George Vaughan Maddox (1802–27 February 1864)[1] was a nineteenth-century British architect and builder, whose work was undertaken principally in the town of Monmouth, Wales, and in the wider county. Working mainly in a Neo-Classical style, his extensive output made a significant contribution to the Monmouth townscape. The architectural historian John Newman considers that Monmouth owes to Maddox "its particular architectural flavour. For two decades from the mid-1820s he put up a sequence of public buildings and private houses in the town, in a style deft, cultured, and only occasionally unresolved."[2] The Market Hall and 1-6 Priory Street are considered his "most important projects".[3]

Life and works[]

Maddox was born in 1802, the son of another architect, John Maddox,[4] who also worked in the county. Maddox designed some of Monmouth's most notable buildings, including the Market Hall,[5] "his major work",[6] the Beaufort Arms Hotel,[7] the Methodist Church,[8][9] the Masonic Hall,[10] Kingsley House,[11] and Hendre House,[12] Oak House,[13] and, possibly, 18 St James Street.[a][14]

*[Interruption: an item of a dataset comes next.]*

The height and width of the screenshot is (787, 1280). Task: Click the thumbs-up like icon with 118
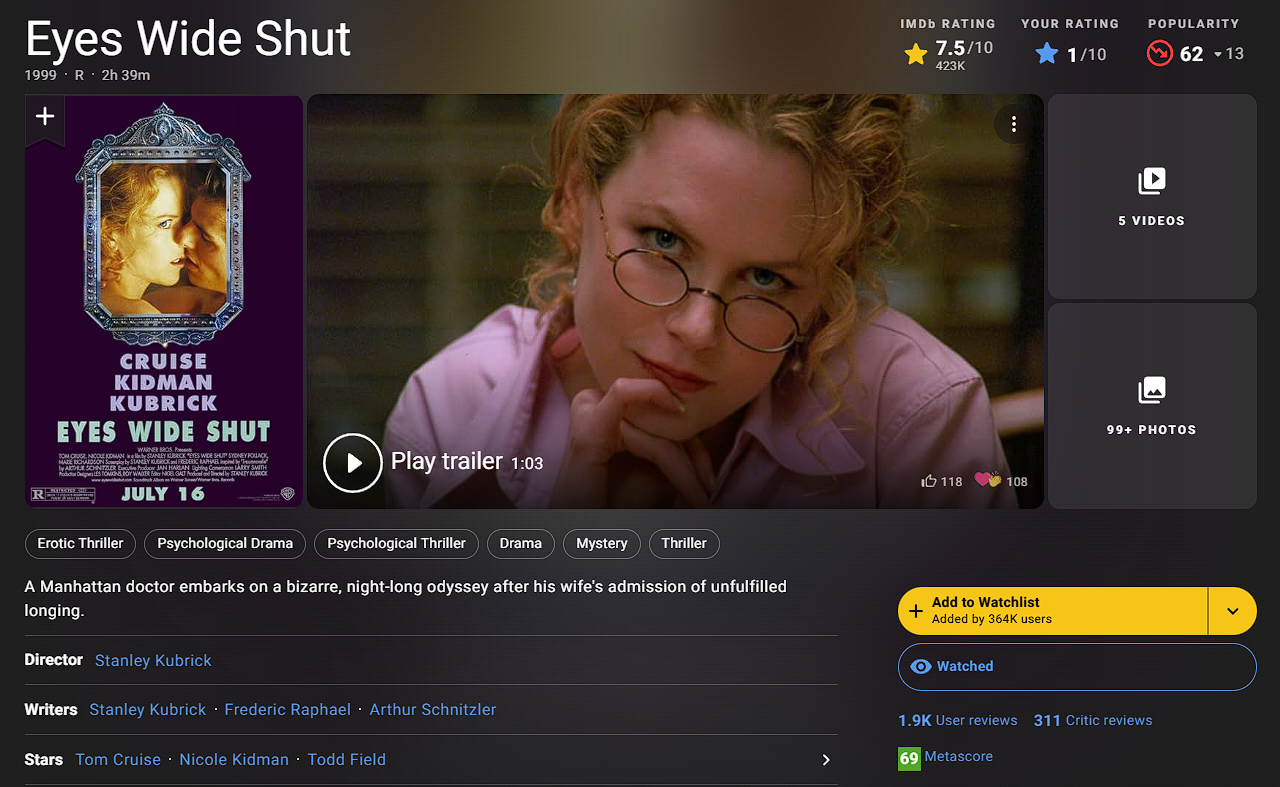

For much of his life, Maddox lived at Kingsley House, No.8 Monk Street, Monmouth.[16] In the early 1830s, Maddox won a competition organised by the Borough Council in Monmouth. The council had two main objectives: to relieve Church Street, then the major route into the town from the east, of through traffic; and to provide a new market hall, to allow the removal of the existing market from beneath the Shire Hall, enabling the expansion of that building to accommodate the new Assizes court. Maddox proposed a new carriage road running above the bank of the River Monnow, supported by a viaduct. The Market Hall, with a crescent-shaped frontage of Bath Stone in a Doric style, and an Ionic cupola and clerestory above the central part of the building, was built on one side of the road, and a long convex stuccoed frontage, 1-6 Priory Street, on the opposite side.[17] A range of slaughterhouses, the Shambles, comprising 24 rooms with openings onto the river so that their waste would drain directly into it, were sited beneath the sandstone arches of the viaduct. The new road, now Priory Street, was opened in 1834, and the Market Hall in 1840.[18][19] John Newman notes the ingenuity and innovation of Maddox's scheme, which created "a remarkably early inner bypass".[2]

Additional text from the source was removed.